Let me answer each of your questions:
(1) The first characterization of the Lie algebra of $G$ is convenient because it is concrete, i.e., it is very useful in practice. For example, one would use the first characterization of the Lie algebra of $G$ when one explictly wishes to compute the differentials of Lie algebra homomorphisms. However, the second characterization of the Lie algebra of $G$ is convenient because it is abstract, i.e., it is very useful in theory.
The two characterizations are equivalent. The proof of this equivalence is a standard result in Lie theory. The Lie algebra of $G$ is a complex Lie algebra (because, for example, $G$ is a complex Lie group).
(2) We could certainly work with right-invariant vector fields and the theory would remain the same. The reason for the preference of "left" in place of "right" is the same as the reason for the preference of composing functions from right to left rather than from left to right; however, this is more a matter of tradition than a matter of mathematics.
(3) Let $\mathfrak{u}(n)$ denote the real vector space consisting of all $n\times n$-matrices with complex entries that are skew-hermitian.
Exercise 1: Prove that $\mathfrak{u}(n)$ is a real Lie algebra but that it is not even a complex vector space and thus cannot be a complex Lie algebra.
Exercise 2: Prove that $\mathfrak{u}(n)$ is the Lie algebra of $U(n)$.
Exercise 3: Prove that the dimension of the real Lie algebra $\mathfrak{u}(n)$ is $\frac{n(n+1)}{2}$. In particular, the real Lie algebra $\mathfrak{u}(n)$ is even-dimensional if and only if $n\equiv 0,3 \pmod 4$.
(4) No.

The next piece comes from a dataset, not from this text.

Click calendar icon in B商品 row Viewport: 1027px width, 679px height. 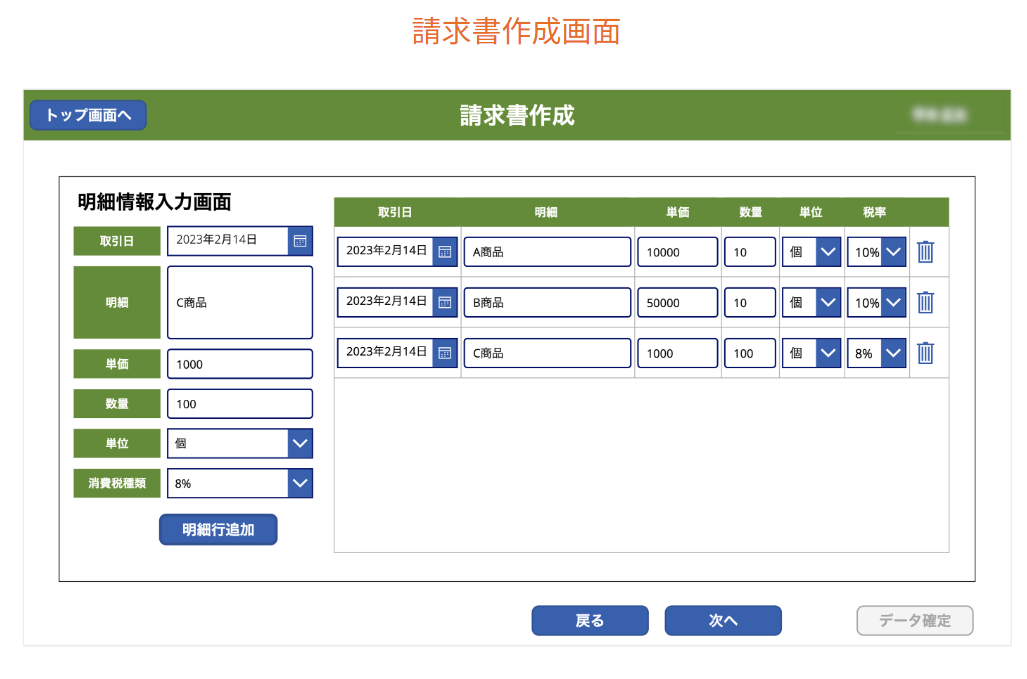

A Lie group $G$ has a unique Lie algebra by definition. Edit: Jim Conant (rightly) pointed out below in the comments that one can associate more than one Lie algebra to a Lie group. In addition to the "standard Lie algebra of a Lie group", one can associate the Lie algebra consisting of all smooth vector fields on the Lie group $G$. In fact, this construction is valid even when $G$ is not necessarily a Lie group but only a smooth manifold.
Exercise 4: Prove that the Lie algebra consisting of all smooth vector fields on the smooth manifold $M$ is equivalent to the Lie algebra consisting of all derivations $C^{\infty}(M)\to C^{\infty}(M)$.
Exercise 5: Prove that the Lie algebra of a Lie group $G$ is a subalgebra of the Lie algebra of $G$ consisting of all smooth vector fields on $G$.
I hope this helps! I appreciate that some of my explanations are probably not as complete as is required for someone asking these questions. Please feel free to ask for further explanation if you wish.